As mentioned in prior writings, many of you went into this correction with decent to high levels of cash which can be (and have been) used to "buy low," but what I didn't mention was that I tend to feel similarly to Mr. O' Leary.  I like investments that produce income.  Income can be reinvested at lower prices to help long term growth.  Income can be taken in cash to offset market volatility.  Growth is always an important part of any diversified portfolio, and I certainly don't have a rule against it.  But right now many of you are getting paid to wait in the form of dividends and interest.  Some of you are reinvesting it.  Some of you are taking it in cash.  Some of you are doing both.  Either way, many of you are being managed to maximize value during this time of uncertainty and volatility.

Every investor worth his salt knows that the market, and their investment's value, will never go straight up in value on paper.  Ever.  In the opinion of myself and Mr. Wonderful, if they are being paid to wait, it helps a disciplined investor be patient. It can set them up for better long term returns upon recovery. And most importantly, helps them feel less like they're floating helplessly in a tank full of sharks. 

Written morning of 9/25.  Approved for distribution evening of 9/29.

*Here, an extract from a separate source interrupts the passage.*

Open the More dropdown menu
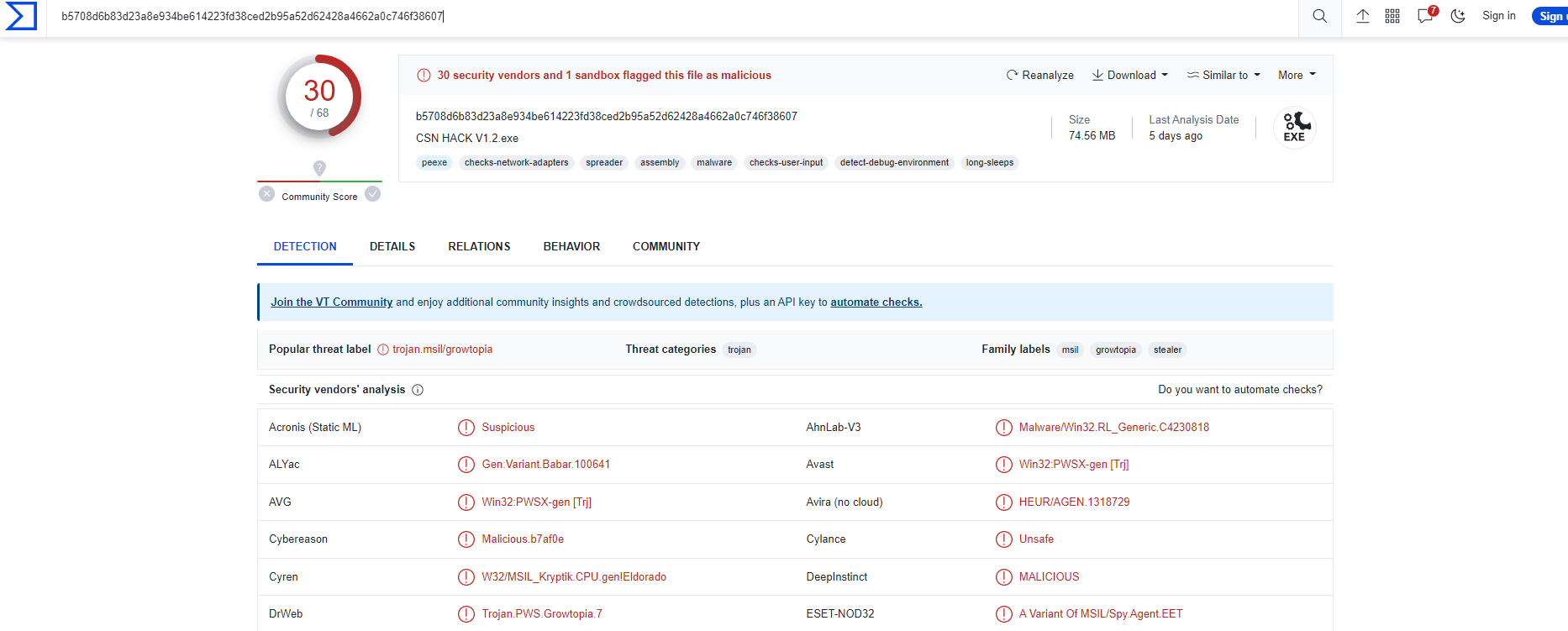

Investments are subject to risk, including the loss of principal. Because investment return and principal value fluctuate, shares may be worth more or less than their original value. Some investments are not suitable for all investors, and there is no guarantee that any investing goal will be met. Past performance is no guarantee of future results. Talk to your financial advisor before making any investing decisions. Diversification does not assure a profit or protect against loss in declining markets, and diversification cannot guarantee that any objective or goal will be achieved.